(Saved data entries)
Content starts

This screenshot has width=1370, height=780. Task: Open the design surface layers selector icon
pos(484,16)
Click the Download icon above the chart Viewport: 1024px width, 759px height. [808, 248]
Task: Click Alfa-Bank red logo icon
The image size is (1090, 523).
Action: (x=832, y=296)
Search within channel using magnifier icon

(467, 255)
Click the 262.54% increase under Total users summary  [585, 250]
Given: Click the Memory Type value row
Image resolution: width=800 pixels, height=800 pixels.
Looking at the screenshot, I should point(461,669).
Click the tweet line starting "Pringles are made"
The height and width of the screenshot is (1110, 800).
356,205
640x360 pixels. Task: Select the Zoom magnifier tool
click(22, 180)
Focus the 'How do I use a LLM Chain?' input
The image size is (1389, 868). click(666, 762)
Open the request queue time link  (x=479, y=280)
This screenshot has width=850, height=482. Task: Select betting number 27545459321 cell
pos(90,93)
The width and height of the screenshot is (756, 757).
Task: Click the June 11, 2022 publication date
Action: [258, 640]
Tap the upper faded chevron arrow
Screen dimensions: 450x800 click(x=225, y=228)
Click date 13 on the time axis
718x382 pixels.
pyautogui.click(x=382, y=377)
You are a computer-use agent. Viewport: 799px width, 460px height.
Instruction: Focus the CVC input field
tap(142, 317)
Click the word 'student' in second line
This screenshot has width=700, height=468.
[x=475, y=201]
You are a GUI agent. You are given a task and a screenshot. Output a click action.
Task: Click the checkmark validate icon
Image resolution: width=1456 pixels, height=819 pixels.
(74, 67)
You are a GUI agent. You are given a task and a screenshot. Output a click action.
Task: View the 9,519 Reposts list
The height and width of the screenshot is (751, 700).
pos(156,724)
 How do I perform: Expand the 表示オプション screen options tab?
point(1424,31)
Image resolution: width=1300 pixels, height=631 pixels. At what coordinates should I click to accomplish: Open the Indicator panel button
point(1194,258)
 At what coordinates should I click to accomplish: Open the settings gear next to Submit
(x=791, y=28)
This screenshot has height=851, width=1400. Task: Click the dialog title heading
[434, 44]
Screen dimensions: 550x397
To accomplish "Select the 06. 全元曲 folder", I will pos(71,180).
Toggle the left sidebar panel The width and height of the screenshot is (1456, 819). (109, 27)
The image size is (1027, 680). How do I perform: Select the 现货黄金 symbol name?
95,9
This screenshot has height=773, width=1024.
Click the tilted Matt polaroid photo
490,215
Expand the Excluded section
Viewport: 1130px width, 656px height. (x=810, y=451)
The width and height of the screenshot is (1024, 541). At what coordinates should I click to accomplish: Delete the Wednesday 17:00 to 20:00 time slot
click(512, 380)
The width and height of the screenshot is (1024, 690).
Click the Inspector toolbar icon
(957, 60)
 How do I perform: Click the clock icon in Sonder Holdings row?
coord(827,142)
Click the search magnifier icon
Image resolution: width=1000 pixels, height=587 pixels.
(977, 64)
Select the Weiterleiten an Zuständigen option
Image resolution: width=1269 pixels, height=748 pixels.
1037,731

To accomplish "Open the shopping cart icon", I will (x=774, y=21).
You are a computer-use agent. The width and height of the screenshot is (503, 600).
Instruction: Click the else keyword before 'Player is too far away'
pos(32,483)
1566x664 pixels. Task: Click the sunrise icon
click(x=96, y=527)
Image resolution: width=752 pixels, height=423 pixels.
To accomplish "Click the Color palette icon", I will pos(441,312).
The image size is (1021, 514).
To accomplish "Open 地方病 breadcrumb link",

Content ends

TASK STATEMENT =
Each line of the data in which the string "computer" appears needs to be copied.

SOLUTION TO THIS TASK =
You are a computer-use agent. Viewport: 799px width, 460px height.
You are a computer-use agent. The width and height of the screenshot is (503, 600).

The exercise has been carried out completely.